So what coding system variable do I need to change so that my saved
files can be read in prteey RMAIL mode but do not have ascii chars >
127 escaped out?
Thanks in advance.
-- Scott
> So what coding system variable do I need
windows-1250, windows-1251, windows-1252
--
Greetings
Pete
A blizzard is when it snows sideways.
-- Scott
(prefer-coding-system 'windows-1252)
(prefer-coding-system 'utf-8)
This makes sure utf-8 is top pick, and windowsw-1252 is second.
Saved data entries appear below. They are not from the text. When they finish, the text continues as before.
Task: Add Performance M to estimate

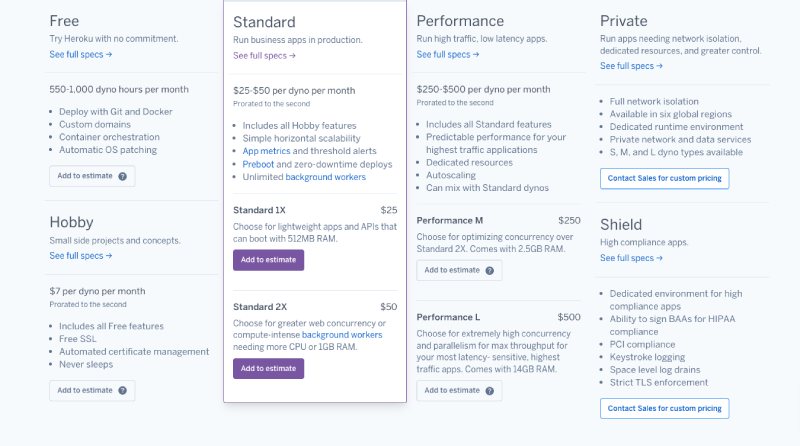Action: pyautogui.click(x=459, y=270)
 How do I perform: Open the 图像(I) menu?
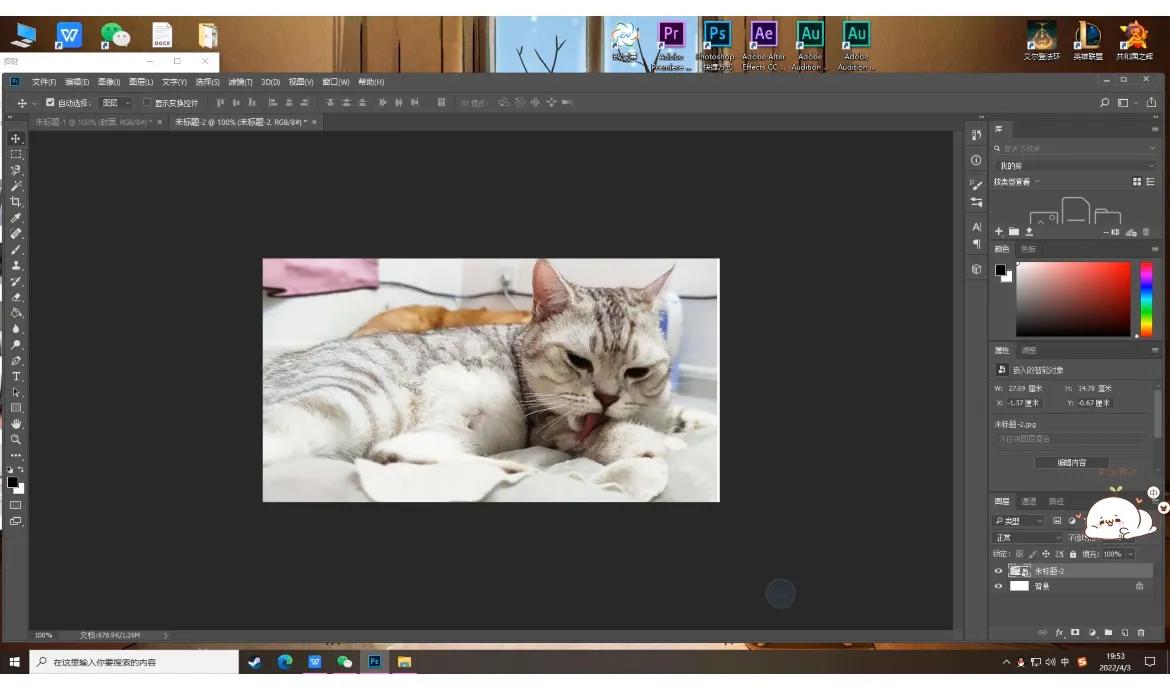pos(109,82)
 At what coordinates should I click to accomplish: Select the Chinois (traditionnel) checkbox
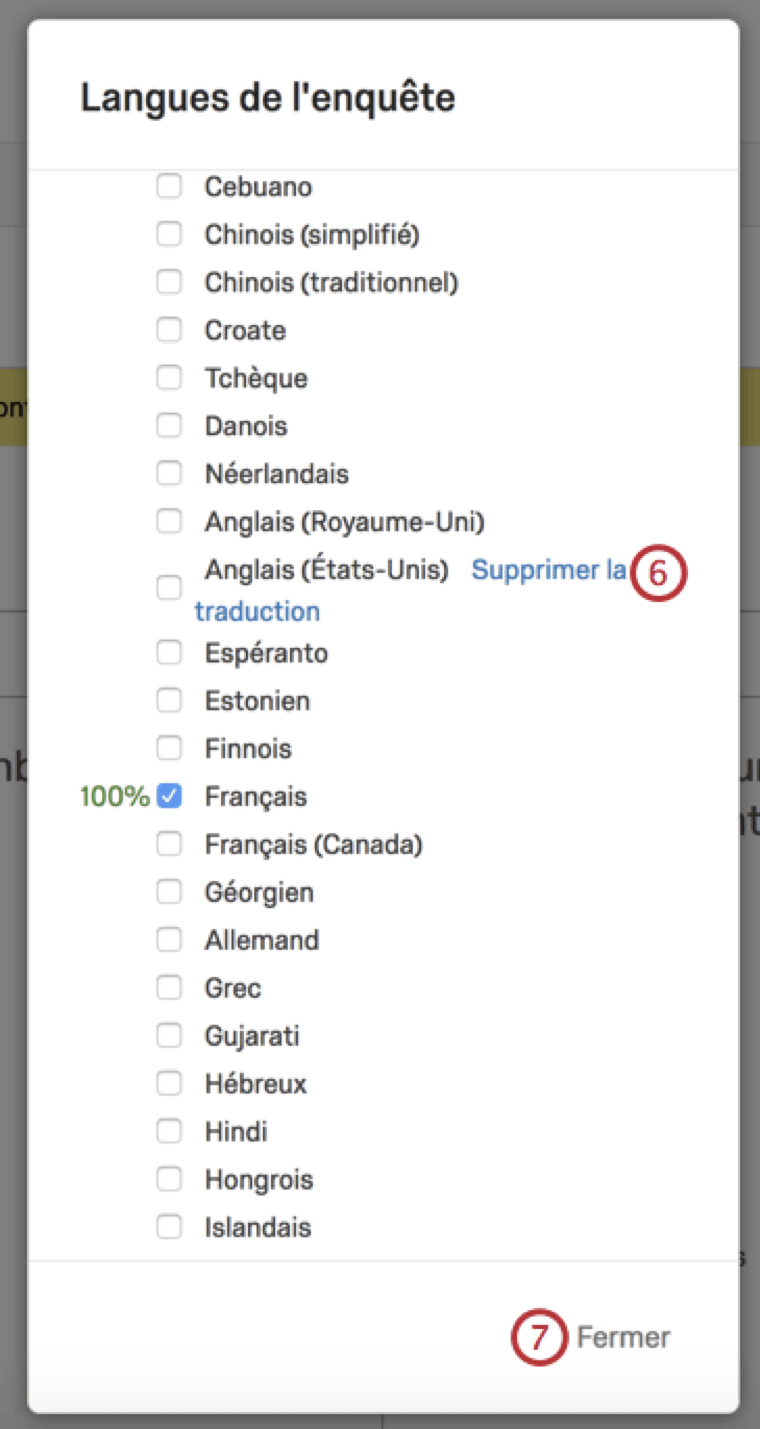tap(169, 282)
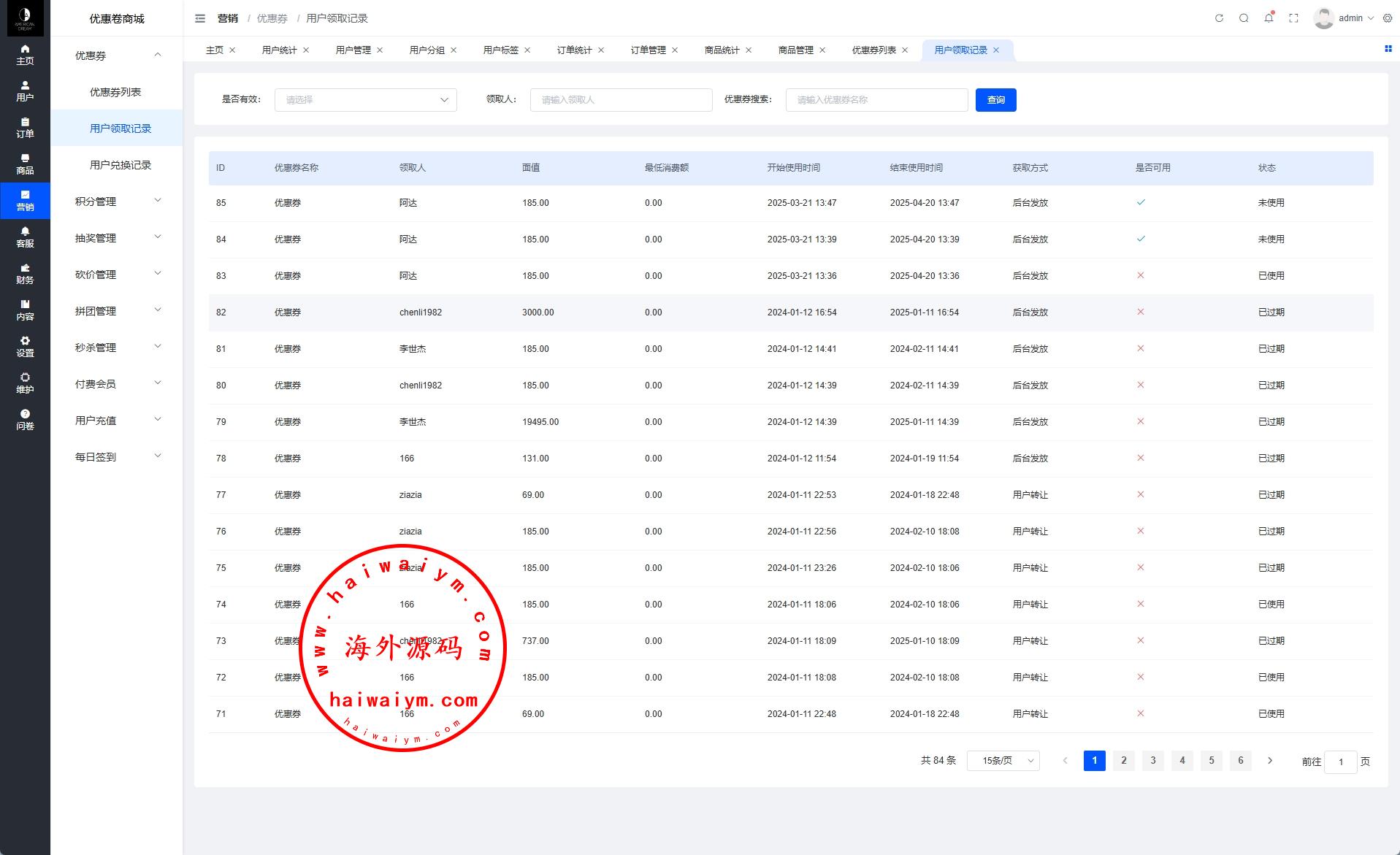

You'd think that, when emacs encounters these \205s, it would KNOW to
pick windows-1252. But it doesn't. Is there no way to AUTOMATE
emacs' pick of coding system?
-- Scott
> You'd think that, when emacs encounters these \205s, it would KNOW to
> pick windows-1252. But it doesn't. Is there no way to AUTOMATE
> emacs' pick of coding system?
It's possible to use (file) local variables. In the file's header,
first line I think, something like
;; -*- mode: Emacs-Lisp; coding: utf-8; -*-
or at the file's end
%%% Local Variables:
%%% mode: latex
%%% TeX-master: t
%%% coding: utf-8-unix
%%% TeX-command-default: "XeLaTeX"
%%% End:
you can set a few parameters of operation. Depending on which file
type(s) is easier to manipulate by these means you can leave out one
encoding preference. Something like this might also work (I think I
once had this active):
;;(setq file-coding-system-alist
;; (append
;; '(("\\.tex\\'" iso-latin-9-unix . iso-latin-9-unix))
;; file-coding-system-alist))
;(modify-coding-system-alist 'file "\\.tex\\'" 'iso-latin-9-unix)
Or you can decide to reduce the number of encodings you use.
Sometimes less pluralism can be more.
--
Greetings
Pete
Know thyself. Need help, call GOOGLE.